Alas, it is a matter of patience. The projection is the trade surplus will be reduced from 8,6% of the GDP in 2015 to 7% in 2018.
Precisely this case was made by Economy Minister Brigitte Zypries. “Our companies produce high-quality machines and equipment that customers abroad like to buy; we do not have to apologize for this,” she told Bild.
Of course, the size of the surplus is admittedly an “imbalance,” although that is not the term Mr. Schäuble is using. Be that as it may, there is nothing anyone can do. Besides, it is the Eurozone’s trade surplus the world that matters, not the German.
Within Europe, the problem of the German trade surplus has been raised by French presidential candidate Emmanuel Macron.

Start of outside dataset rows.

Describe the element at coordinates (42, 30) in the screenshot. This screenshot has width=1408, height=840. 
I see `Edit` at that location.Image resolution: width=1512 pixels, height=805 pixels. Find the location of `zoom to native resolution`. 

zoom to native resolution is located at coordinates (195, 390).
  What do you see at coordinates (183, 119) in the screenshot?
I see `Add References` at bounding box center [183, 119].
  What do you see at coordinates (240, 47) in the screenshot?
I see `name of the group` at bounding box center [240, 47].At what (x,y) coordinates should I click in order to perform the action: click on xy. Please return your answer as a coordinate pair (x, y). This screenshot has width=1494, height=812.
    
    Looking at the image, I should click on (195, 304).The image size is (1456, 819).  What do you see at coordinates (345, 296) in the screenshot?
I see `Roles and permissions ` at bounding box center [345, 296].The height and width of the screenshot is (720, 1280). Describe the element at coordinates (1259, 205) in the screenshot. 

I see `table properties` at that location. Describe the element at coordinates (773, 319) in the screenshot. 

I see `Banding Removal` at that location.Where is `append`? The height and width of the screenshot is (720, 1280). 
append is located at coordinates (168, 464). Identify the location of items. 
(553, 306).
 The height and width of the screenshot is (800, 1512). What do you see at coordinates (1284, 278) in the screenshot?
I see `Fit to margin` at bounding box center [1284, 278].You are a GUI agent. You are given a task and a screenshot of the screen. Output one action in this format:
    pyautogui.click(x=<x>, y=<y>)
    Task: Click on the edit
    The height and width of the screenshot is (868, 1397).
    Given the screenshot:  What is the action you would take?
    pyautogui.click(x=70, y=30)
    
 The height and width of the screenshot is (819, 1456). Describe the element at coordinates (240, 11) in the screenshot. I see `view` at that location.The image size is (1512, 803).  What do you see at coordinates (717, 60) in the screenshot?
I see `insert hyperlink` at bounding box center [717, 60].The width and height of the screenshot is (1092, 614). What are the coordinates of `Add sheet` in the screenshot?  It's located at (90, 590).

“Germany benefits from the imbalances within the eurozone and achieves very high trade surpluses,” Macron said in an interview published on April 17 with Germany’s Funke Mediengruppe and France’s Ouest-France newspaper. “Those aren’t a good thing either for Germany or for the economy of the euro zone. There should be a rebalancing.”
The criticism, of course, is that instead of increasing salaries and boosting public investment, Germany is affecting income and corporate tax cuts, to the tune of €11bn between 2015 and 2017. Whether these measures increase domestic demand or in fact increase foreign investment is debatable.
According to the German Economy Minister, Brigitte Zypries, Germany has also moved to introduce a national minimum wage and has taken some measures to increase domestic demand and, therefore, imports. The rest is all about market forces.